▸ **Фрагмент страницы**:
-*-*-

Прощальный взгляд

№ 2012 / 28, 23.02.2015

16 марта 2011 года ушёл из жизни народный художник России Геннадий Михайлович Добров (1937–2011). Прах его отныне покоится на Ваганьковском кладбище, на пересечении двух аллей.

или Какой реализм запрещал душитель творческой свободы Сергей Ткачёв



16 марта 2011 года ушёл из жизни народный художник России Геннадий Михайлович Добров (1937–2011). Прах его отныне покоится на Ваганьковском кладбище, на пересечении двух аллей. На этом же средостении, по диагонали, расположена могила Анны Васильевны Книппер-Тимирёвой (1893–1975), многострадальной «Колчаковны». Неподалёку и могила Алексея Кондратьевича Саврасова, подверженного смертельным запоям, – всего-то пройти по аллее около полусотни метров…


Круг творческих интересов и задач Доброва был весьма обширен, и обсуждать их можно было бы долго. Но предпочтительнее, вероятно, вспомнить, как он лично рассказывал о себе и о жизни своей весной 1991 года.

-*-*-

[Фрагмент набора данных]
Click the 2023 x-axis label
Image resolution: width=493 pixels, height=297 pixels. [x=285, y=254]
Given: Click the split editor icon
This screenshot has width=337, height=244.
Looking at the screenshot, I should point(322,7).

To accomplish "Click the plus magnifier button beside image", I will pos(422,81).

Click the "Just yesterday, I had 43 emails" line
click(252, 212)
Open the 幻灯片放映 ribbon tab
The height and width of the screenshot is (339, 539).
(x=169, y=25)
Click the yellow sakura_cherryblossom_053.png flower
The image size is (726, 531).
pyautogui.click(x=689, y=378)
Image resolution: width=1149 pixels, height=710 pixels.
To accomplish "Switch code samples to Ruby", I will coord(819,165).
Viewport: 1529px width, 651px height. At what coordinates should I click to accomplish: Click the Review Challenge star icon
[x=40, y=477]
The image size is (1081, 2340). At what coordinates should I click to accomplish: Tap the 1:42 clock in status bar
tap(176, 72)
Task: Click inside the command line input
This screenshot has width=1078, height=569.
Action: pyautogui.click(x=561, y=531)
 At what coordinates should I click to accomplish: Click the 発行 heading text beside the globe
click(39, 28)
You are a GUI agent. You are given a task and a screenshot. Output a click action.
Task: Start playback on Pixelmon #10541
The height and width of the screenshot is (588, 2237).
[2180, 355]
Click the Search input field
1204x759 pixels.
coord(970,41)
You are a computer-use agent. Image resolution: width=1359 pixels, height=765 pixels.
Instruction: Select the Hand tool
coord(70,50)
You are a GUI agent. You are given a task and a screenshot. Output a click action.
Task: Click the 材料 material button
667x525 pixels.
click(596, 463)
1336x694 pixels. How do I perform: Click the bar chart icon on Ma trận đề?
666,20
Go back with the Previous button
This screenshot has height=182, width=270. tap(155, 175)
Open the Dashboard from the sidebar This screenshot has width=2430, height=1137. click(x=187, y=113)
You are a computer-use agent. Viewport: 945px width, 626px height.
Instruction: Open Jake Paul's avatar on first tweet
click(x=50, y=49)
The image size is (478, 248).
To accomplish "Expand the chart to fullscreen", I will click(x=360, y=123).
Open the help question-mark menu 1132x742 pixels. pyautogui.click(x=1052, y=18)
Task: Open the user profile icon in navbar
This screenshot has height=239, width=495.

-*-*-

▸ **Задания и упражнения**:
1. Перечислите всех людей, которые названы по имени в тексте о художнике Доброве.
2. Перепишите строки листинга от строки с «Image resolution: width=1149» до строки с «coord(970,41)» включительно. Каждое число в координатах ответов увеличьте на 127, а остальной текст строк оставьте без изменений.
Текст о художнике Доброве и листинг — самостоятельные материалы, никак не связанные между собой.

▸ **Результаты**:
1.
Геннадий Михайлович Добров
Сергей Ткачёв
Анна Васильевна Книппер-Тимирёва
Алексей Кондратьевич Саврасов

2.
Image resolution: width=1149 pixels, height=710 pixels.
To accomplish "Switch code samples to Ruby", I will coord(946,292).
Viewport: 1529px width, 651px height. At what coordinates should I click to accomplish: Click the Review Challenge star icon
[x=167, y=604]
The image size is (1081, 2340). At what coordinates should I click to accomplish: Tap the 1:42 clock in status bar
tap(303, 199)
Task: Click inside the command line input
This screenshot has width=1078, height=569.
Action: pyautogui.click(x=688, y=658)
 At what coordinates should I click to accomplish: Click the 発行 heading text beside the globe
click(166, 155)
You are a GUI agent. You are given a task and a screenshot. Output a click action.
Task: Start playback on Pixelmon #10541
The height and width of the screenshot is (588, 2237).
[2307, 482]
Click the Search input field
1204x759 pixels.
coord(1097,168)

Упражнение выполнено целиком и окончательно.